Fiercely Curious is an online art & design collective based in Brooklyn.

We believe in connecting directly with the artists and designers.

Shane Neufeld
About Shane
Shane Neufeld is an architect, painter and writer. He received his BA in Fine Arts in 2004 from Amherst College, where he studied painting and literature, and his Master's degree in 2009 from the Yale School of Architecture. Neufeld’s work is cross-disciplinary. He continues to produce art in addition to pursuing a career as an architect. Neufeld’s projects have been exhibited at Jeff Bailey Gallery in New York City and Alpha Gallery in Boston, among others. He has completed several built projects that include an Urban Farm in Manhattan’s Battery Park, RAMPed Up, a USGBC National Competition Winner for an affordable house in New Orleans, and more. Neufeld spent three years after graduate school working for Rogers Marvel Architects and currently runs his own practice, Shane Bernhard Neufeld Architects, while teaching at New Jersey School of Technology as an adjunct professor in the School of Architecture.

Shane lives and works in Brooklyn, NY.
Shane 's Process
In a world in which information may be disseminated easily and replicated with exhausting exactness, these images invert the typical relationship between the technical process of reproduction and content. Whereas typically, digital methods are intended to precisely reproduce archetypes, the images exploit digital techniques to perform just the opposite: to upend our traditional expectation of the machine and instead use it’s methods for purely imprecise and unique results. Thus, the technical process informs content rather than merely reproduces it. The result is a hybrid image that exudes traces of both a digital and human world.

(Items from a dataset)

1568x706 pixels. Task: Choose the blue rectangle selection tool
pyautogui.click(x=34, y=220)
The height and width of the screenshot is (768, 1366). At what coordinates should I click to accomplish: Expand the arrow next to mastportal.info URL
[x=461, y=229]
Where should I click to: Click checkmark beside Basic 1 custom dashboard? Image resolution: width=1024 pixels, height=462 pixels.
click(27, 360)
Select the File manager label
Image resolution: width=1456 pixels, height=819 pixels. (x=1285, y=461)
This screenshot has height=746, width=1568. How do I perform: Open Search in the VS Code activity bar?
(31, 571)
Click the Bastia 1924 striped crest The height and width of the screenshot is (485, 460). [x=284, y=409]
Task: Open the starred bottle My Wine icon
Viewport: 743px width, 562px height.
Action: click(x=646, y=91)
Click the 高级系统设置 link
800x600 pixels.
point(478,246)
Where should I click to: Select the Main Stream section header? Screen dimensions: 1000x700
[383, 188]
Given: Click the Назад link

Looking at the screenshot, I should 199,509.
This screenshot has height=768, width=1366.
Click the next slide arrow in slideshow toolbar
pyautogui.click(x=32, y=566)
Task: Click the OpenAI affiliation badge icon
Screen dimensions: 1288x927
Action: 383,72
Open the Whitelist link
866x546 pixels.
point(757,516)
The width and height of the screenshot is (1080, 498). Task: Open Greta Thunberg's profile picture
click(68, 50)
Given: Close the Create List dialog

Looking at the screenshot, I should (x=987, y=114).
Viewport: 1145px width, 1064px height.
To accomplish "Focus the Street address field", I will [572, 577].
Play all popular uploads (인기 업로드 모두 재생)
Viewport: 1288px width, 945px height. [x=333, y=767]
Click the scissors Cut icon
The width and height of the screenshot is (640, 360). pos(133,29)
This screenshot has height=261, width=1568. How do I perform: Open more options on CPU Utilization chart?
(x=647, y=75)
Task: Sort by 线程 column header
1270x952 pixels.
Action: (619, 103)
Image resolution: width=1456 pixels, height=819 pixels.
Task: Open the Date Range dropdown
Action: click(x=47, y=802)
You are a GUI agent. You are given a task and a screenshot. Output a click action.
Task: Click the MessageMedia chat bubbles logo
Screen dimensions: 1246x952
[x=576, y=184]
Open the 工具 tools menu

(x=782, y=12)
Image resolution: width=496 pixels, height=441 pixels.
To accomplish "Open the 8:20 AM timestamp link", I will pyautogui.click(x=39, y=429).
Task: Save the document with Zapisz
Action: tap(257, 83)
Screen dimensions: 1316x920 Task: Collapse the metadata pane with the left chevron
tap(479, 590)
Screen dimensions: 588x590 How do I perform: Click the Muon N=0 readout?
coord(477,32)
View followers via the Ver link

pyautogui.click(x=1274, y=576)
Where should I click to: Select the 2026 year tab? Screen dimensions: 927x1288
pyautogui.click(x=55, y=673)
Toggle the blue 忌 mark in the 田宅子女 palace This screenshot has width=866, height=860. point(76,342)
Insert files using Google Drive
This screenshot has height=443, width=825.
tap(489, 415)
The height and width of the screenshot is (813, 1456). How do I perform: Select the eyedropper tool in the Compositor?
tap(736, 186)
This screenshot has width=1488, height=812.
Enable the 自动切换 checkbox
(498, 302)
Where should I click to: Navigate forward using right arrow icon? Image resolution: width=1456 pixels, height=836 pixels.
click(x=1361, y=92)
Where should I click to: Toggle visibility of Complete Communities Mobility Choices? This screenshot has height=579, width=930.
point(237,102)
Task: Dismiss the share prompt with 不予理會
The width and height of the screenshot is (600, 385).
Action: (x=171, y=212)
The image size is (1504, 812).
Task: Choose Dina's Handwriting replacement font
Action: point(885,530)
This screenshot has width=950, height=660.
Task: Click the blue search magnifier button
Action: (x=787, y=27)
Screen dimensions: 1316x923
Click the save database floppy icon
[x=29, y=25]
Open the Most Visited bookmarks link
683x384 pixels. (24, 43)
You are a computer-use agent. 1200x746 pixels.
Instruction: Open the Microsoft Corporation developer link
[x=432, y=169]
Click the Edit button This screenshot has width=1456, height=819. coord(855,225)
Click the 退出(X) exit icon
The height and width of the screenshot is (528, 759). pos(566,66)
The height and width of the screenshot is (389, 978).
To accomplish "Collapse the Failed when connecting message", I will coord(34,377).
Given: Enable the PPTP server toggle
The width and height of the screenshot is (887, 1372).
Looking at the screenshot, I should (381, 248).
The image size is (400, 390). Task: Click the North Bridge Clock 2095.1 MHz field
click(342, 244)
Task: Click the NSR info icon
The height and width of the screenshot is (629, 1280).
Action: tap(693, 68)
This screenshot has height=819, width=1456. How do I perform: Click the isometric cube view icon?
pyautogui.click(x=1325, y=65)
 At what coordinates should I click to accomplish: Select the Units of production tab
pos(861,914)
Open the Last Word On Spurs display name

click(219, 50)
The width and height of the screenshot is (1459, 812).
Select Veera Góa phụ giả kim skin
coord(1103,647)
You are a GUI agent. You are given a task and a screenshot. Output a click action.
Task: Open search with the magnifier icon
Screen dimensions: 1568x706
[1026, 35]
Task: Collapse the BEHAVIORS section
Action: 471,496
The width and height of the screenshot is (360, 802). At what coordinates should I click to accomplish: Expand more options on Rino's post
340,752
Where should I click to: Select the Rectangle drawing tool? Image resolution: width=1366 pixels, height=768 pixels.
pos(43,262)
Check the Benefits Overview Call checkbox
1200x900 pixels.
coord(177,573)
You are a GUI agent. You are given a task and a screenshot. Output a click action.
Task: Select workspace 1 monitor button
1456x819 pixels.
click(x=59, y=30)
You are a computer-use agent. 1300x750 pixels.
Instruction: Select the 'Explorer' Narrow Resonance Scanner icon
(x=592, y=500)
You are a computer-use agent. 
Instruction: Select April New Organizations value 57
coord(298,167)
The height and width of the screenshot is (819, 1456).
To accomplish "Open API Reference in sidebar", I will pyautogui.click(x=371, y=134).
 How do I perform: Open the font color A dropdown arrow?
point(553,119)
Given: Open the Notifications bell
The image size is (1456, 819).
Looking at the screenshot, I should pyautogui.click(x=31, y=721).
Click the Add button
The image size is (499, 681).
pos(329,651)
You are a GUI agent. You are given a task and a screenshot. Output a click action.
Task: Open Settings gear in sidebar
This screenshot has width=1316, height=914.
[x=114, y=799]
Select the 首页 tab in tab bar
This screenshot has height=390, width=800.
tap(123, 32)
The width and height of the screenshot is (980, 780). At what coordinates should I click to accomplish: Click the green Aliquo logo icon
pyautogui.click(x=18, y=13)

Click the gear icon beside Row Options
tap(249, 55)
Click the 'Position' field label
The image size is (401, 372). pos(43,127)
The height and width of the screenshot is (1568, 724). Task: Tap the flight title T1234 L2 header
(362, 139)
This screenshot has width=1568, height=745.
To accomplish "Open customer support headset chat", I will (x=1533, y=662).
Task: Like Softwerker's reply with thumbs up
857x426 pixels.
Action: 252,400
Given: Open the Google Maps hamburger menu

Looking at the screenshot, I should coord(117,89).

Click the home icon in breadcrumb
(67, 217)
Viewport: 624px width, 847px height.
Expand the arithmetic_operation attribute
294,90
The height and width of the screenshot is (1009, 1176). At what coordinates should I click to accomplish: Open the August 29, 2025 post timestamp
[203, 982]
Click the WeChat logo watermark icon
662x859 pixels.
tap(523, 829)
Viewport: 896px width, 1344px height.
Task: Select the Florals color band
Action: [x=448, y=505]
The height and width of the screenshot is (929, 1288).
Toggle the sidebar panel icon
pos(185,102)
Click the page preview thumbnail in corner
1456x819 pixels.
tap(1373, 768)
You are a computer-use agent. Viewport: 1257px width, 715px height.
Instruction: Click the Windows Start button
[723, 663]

### BRIEF 1
In the Shane Neufeld profile, which school awarded his Master's degree, and in what year?
### BRIEF 2
Write what comes next in the Shane Neufeld profile, starting after its last sentence about the hybrid image.

### EXERCISE RESULT 1
The Yale School of Architecture, in 2009.

### EXERCISE RESULT 2
Art by Shane

In conversation with Shane

Erin: What are you curious about?

Shane: I’m curious about how I can use the digital tools I picked up in architecture school to re-think the way I typically produce images. I come from a background in representational art, where the subject of space and figure traditionally provide meaning. Now, I’m attacking the process inversely, constructing images that are no longer representational and where meaning, I hope, is something that emerges out of the process of construction rather than illusion.
Erin: Describe your art and describe your process.

Shane: The process begins with a sketch. Using brightly colored markers, I draw fluid, uninterrupted lines that vary in color, overlap and produce repeatable patterns. I then scan the drawing and manipulate the image through a subtle rotation of the paper during the process. The skewed result is then brought into photoshop where the colors are adjusted, the image multiplied, mirrored and copied. At this point I stop trying to add complexity and instead, begin simplifying the image into distinct layers with respect to color. These layers are then exported into CAD software in which the line work is “rebuilt” and further simplified in order to create seamless vectors that can be scaled to any size without the loss of information. Vectors are then organized by layer and can be turned on and off depending on the print, much like a “silk screen”. The final product uses both the printed image along with manually applied paint to produce singular, textured works of art.

Erin: Having been born and bred in Brooklyn, how does the city continue to inspire you?

Shane: Coming from Brooklyn gives me a lot of street cred. I always look back on my days as a baller for valuable source of inspiration.
Erin: You went back to school to get your Master's in Architecture from Yale. How does that influence your artwork?

Shane: What I enjoyed most about architecture school is that it challenged my creative assumptions. Architecture functions at a scale unlike that of art. It’s large, complicated, cross disciplinary and requires a team of people rather than a single individual. Because there’s so much coordination, architects have to communicate effectively and purposefully and, most importantly, follow rules. I’ve tried to bring that type of intention to my art, and to use constraints as way of structuring the creative process so that it can become more accessible to others.
Erin: I see you as constantly studying and working- figure drawing at the Invisible Dog, learning new computer programs, oil painting landscapes in New Hampshire. How do you stay focused while exploring so many different mediums and techniques?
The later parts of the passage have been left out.